I feel like I'm boring. I basically write the same thing everyday. "Today was good blah, blah, blah". So I am going to just lay it all out there.
This morning I over slept, watched too much tv, ended up running late and didn't get to pack a lunch. Panara, here I come! I am so unbelieveably tired I can barely keep my eyes open and I'm grumpy enough that I could probably punch someone in the face and not feel any remorse. I'm feeling crappy after what I ate last night. Not boo hoo, woe is me, I'm failing crappy. Like bloated, water retention, ex-lax is looking like a pretty good idea right now crappy. That's usually what I mean when I say I feel crappy.
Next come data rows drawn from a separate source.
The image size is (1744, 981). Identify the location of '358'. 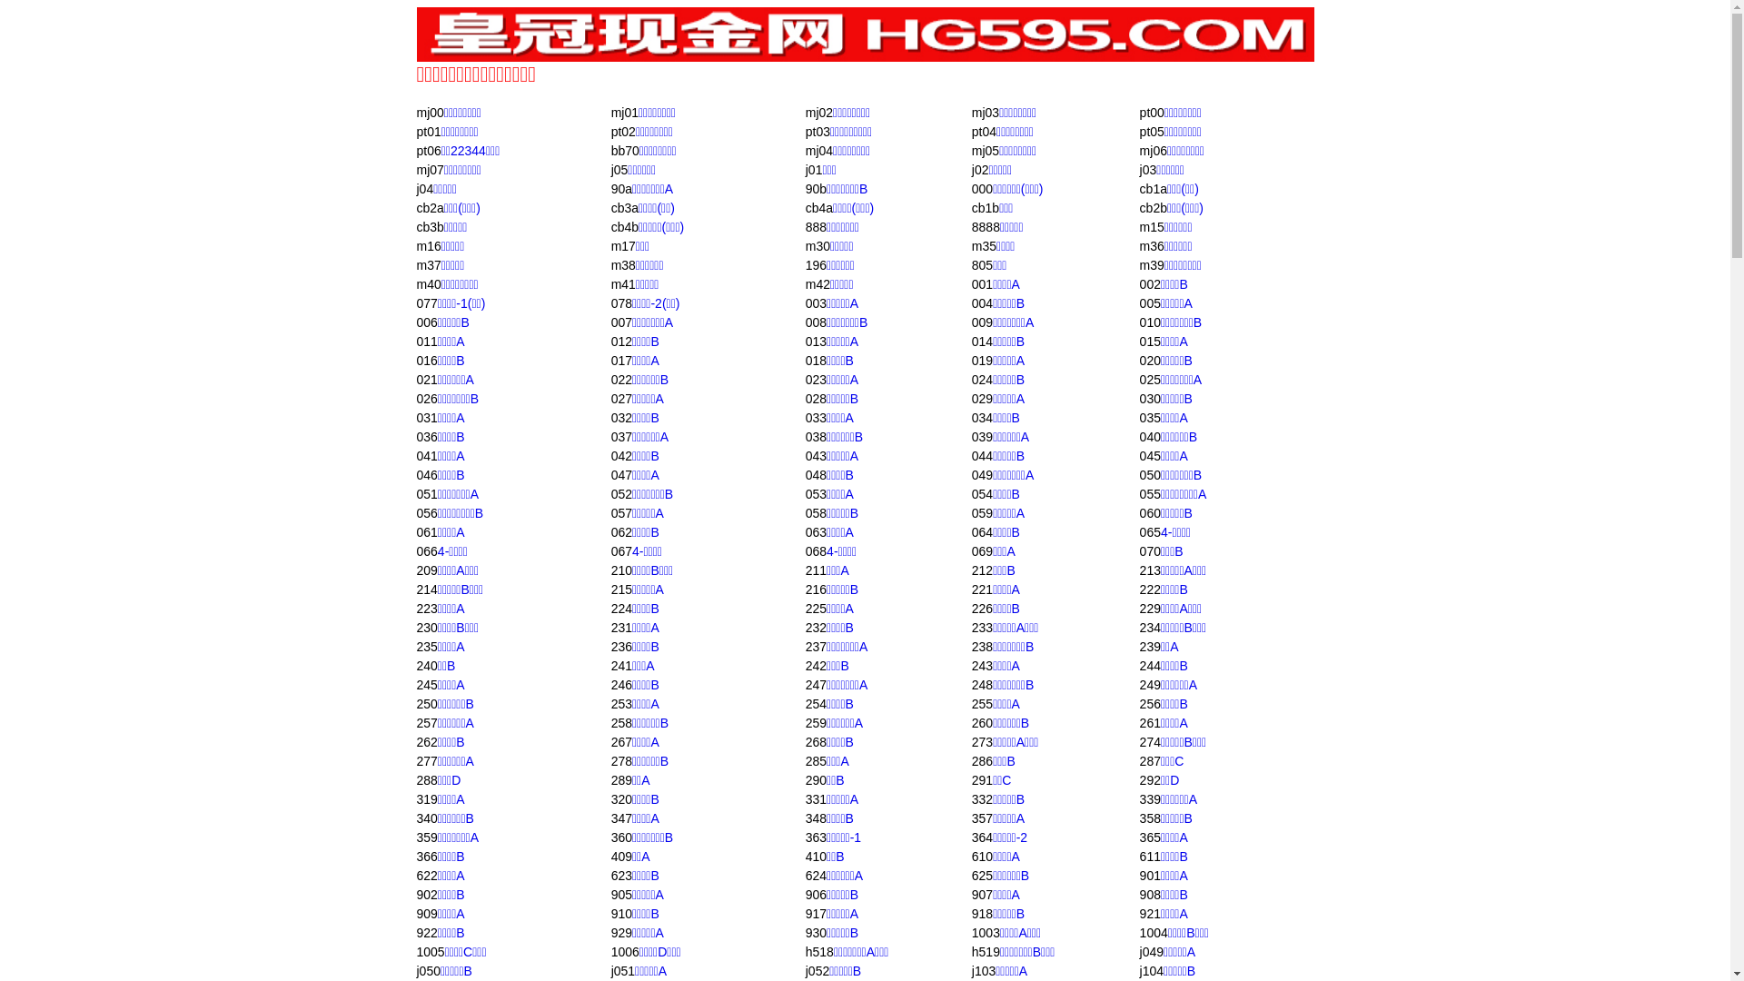
(1149, 818).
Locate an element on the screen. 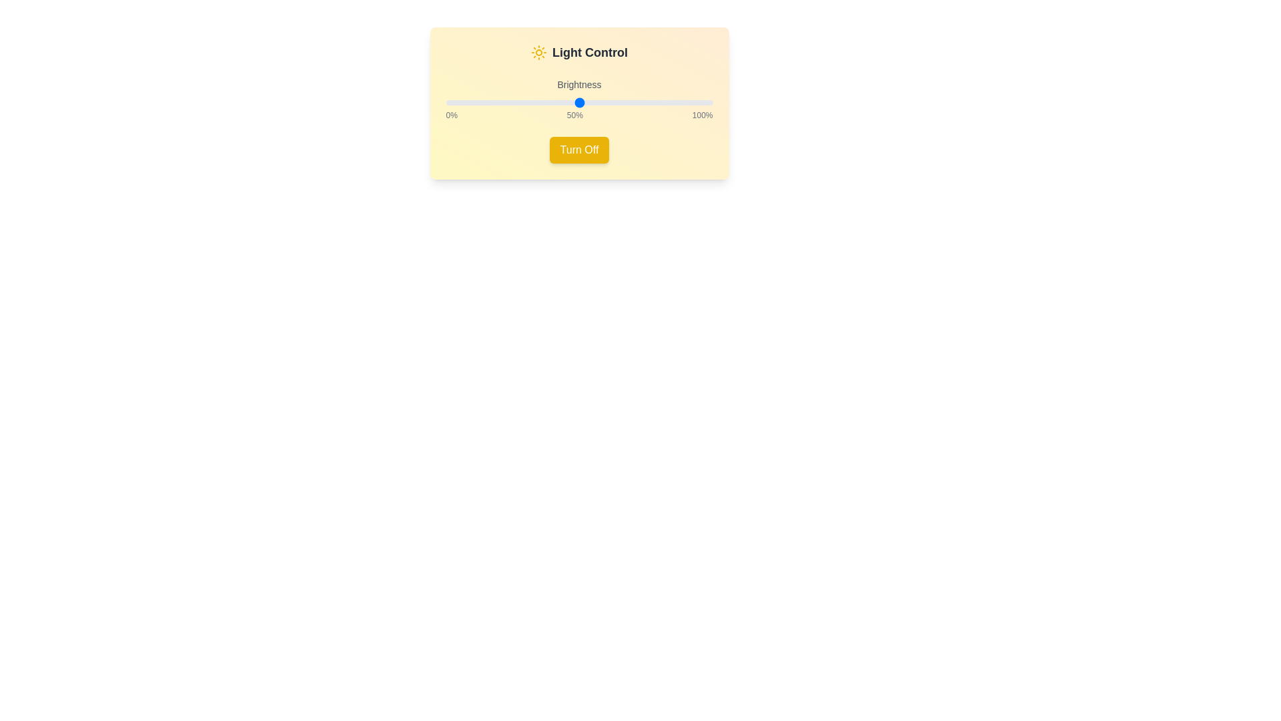 Image resolution: width=1281 pixels, height=721 pixels. Brightness is located at coordinates (678, 102).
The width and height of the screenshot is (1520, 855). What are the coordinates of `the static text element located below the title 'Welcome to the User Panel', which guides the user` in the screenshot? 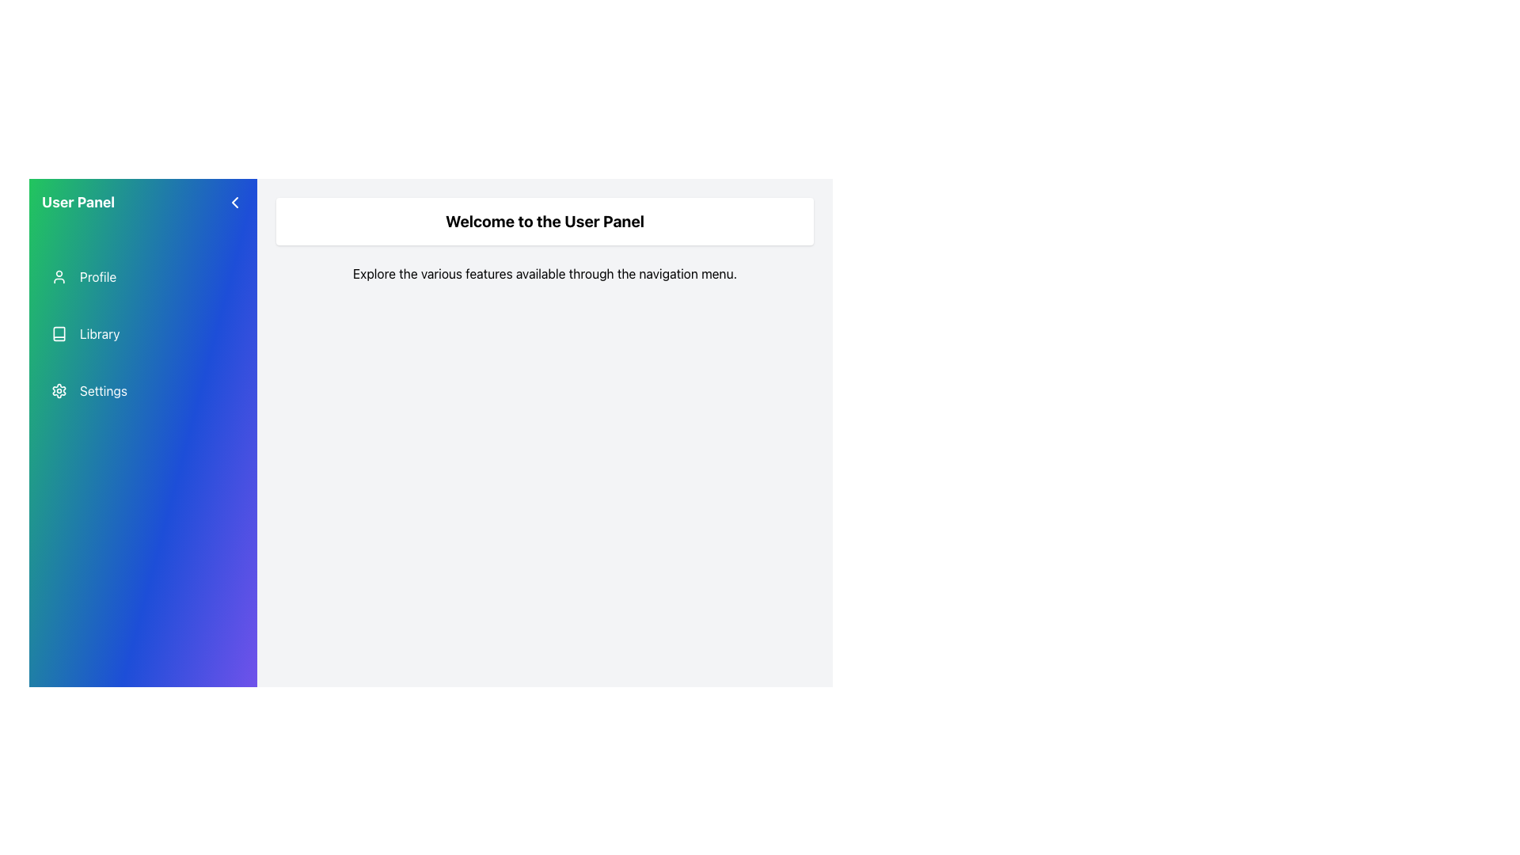 It's located at (545, 273).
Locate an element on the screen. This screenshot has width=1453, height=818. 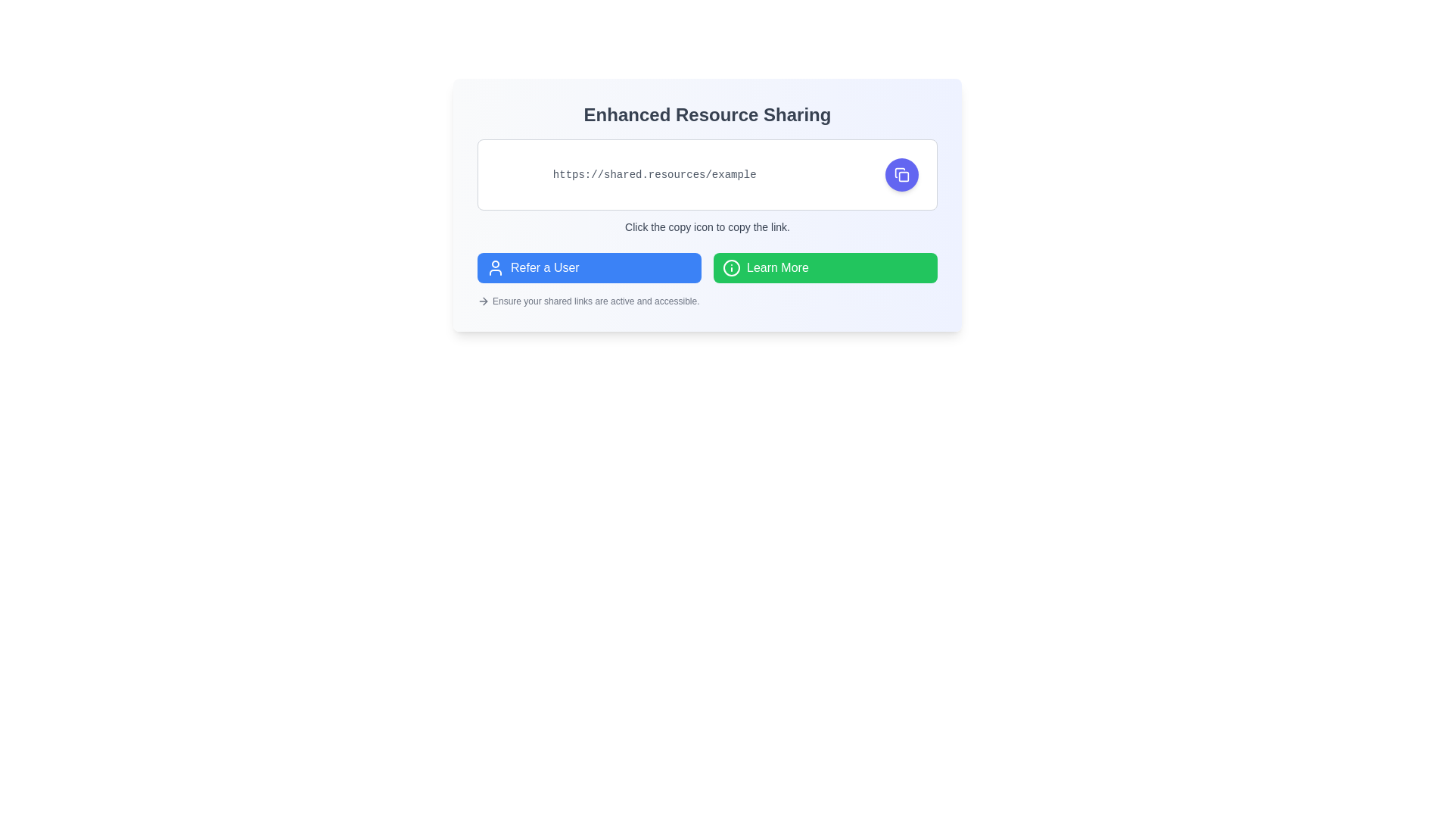
the informational text label that reads 'Click the copy icon to copy the link.', styled with a gray font, located underneath the URL display box and adjacent to the copy button is located at coordinates (707, 227).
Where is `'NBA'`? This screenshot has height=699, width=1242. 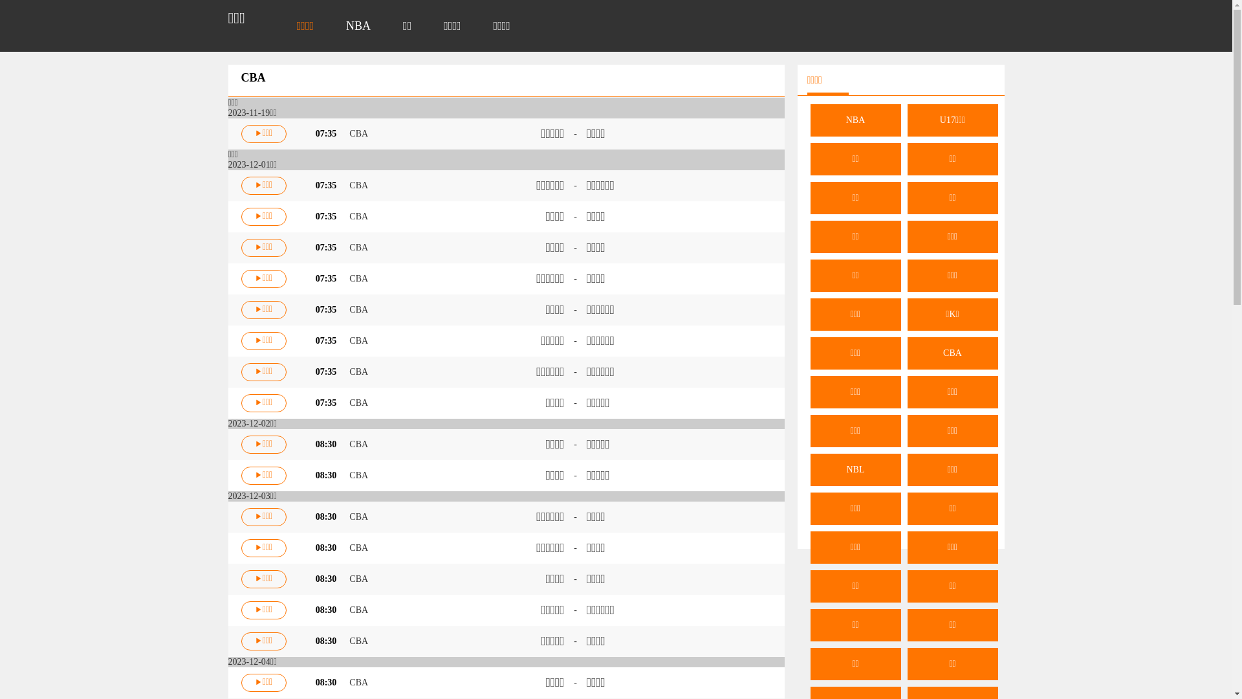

Last night when I got home from work I ate 3 granola bars, I was starving! I also ate 5 tacos, they were small, but two of them were covered in fried in grease tortillas. And who knows how much chips, salsa and cheese dip. We didn't eat until like 9:30 either.
Tonight is not going to be any better, we are going out to eat with some friends at HuHot. I don't know if you've ever eaten there but it is amazing, and really only one thing to choose from: Noodles, meat, veggies, all covered in oil and sodium! I say I'm going to be good and all that jazz, but let's be honest people. I am not going to be good, I will make horrible decisions, I will probably eat more than my share of crab rangoon.
Also I didn't go to the gym yesterday and I don't have time to go today, so my day is pretty much shot, but once again: Tomorrow is a new day!
**Disclaimer: I'm not beating myself up, or trying to be a Negative Nancy. I am merely stating facts so that you all can have insight into my journey.